Brief ▸ Repeat the records below verbatim.

##### Exercise inputs

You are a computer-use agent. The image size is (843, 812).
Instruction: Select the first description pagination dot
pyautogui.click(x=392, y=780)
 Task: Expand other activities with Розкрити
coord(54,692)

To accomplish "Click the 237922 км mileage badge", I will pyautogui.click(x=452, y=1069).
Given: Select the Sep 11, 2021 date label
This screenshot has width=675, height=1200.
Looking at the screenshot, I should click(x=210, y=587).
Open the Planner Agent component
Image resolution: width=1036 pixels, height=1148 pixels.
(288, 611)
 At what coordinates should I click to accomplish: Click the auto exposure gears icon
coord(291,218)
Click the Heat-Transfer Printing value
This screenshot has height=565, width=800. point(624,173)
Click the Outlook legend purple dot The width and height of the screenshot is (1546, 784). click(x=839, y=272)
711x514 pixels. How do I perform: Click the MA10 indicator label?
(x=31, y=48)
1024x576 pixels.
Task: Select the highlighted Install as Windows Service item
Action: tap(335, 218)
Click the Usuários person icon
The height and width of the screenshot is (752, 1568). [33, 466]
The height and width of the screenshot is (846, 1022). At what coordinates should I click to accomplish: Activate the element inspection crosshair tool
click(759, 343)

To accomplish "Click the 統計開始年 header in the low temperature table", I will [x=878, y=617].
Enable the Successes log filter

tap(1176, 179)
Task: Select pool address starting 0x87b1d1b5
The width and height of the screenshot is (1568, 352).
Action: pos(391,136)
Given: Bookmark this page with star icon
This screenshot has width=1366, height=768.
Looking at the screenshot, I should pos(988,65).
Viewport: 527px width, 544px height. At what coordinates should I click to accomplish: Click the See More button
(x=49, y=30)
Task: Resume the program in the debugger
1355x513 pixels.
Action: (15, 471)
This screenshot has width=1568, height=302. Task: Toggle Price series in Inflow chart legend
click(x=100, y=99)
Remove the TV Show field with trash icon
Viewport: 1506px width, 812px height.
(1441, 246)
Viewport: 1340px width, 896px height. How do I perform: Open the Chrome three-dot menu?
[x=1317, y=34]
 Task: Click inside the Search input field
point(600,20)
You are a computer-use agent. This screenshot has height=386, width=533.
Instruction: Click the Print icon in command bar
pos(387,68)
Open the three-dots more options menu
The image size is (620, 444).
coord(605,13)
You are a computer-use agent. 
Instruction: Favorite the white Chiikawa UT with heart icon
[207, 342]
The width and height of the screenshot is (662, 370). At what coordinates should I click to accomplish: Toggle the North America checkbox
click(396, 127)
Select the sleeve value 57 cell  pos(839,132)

##########

Problem solution ▸
You are a computer-use agent. The image size is (843, 812).
Instruction: Select the first description pagination dot
pyautogui.click(x=392, y=780)
 Task: Expand other activities with Розкрити
coord(54,692)

To accomplish "Click the 237922 км mileage badge", I will pyautogui.click(x=452, y=1069).
Given: Select the Sep 11, 2021 date label
This screenshot has width=675, height=1200.
Looking at the screenshot, I should click(x=210, y=587).
Open the Planner Agent component
Image resolution: width=1036 pixels, height=1148 pixels.
(288, 611)
 At what coordinates should I click to accomplish: Click the auto exposure gears icon
coord(291,218)
Click the Heat-Transfer Printing value
This screenshot has height=565, width=800. point(624,173)
Click the Outlook legend purple dot The width and height of the screenshot is (1546, 784). click(x=839, y=272)
711x514 pixels. How do I perform: Click the MA10 indicator label?
(x=31, y=48)
1024x576 pixels.
Task: Select the highlighted Install as Windows Service item
Action: tap(335, 218)
Click the Usuários person icon
The height and width of the screenshot is (752, 1568). [33, 466]
The height and width of the screenshot is (846, 1022). At what coordinates should I click to accomplish: Activate the element inspection crosshair tool
click(759, 343)

To accomplish "Click the 統計開始年 header in the low temperature table", I will [x=878, y=617].
Enable the Successes log filter

tap(1176, 179)
Task: Select pool address starting 0x87b1d1b5
The width and height of the screenshot is (1568, 352).
Action: pos(391,136)
Given: Bookmark this page with star icon
This screenshot has width=1366, height=768.
Looking at the screenshot, I should pos(988,65).
Viewport: 527px width, 544px height. At what coordinates should I click to accomplish: Click the See More button
(x=49, y=30)
Task: Resume the program in the debugger
1355x513 pixels.
Action: (15, 471)
This screenshot has width=1568, height=302. Task: Toggle Price series in Inflow chart legend
click(x=100, y=99)
Remove the TV Show field with trash icon
Viewport: 1506px width, 812px height.
(1441, 246)
Viewport: 1340px width, 896px height. How do I perform: Open the Chrome three-dot menu?
[x=1317, y=34]
 Task: Click inside the Search input field
point(600,20)
You are a computer-use agent. This screenshot has height=386, width=533.
Instruction: Click the Print icon in command bar
pos(387,68)
Open the three-dots more options menu
The image size is (620, 444).
coord(605,13)
You are a computer-use agent. 
Instruction: Favorite the white Chiikawa UT with heart icon
[207, 342]
The width and height of the screenshot is (662, 370). At what coordinates should I click to accomplish: Toggle the North America checkbox
click(396, 127)
Select the sleeve value 57 cell  pos(839,132)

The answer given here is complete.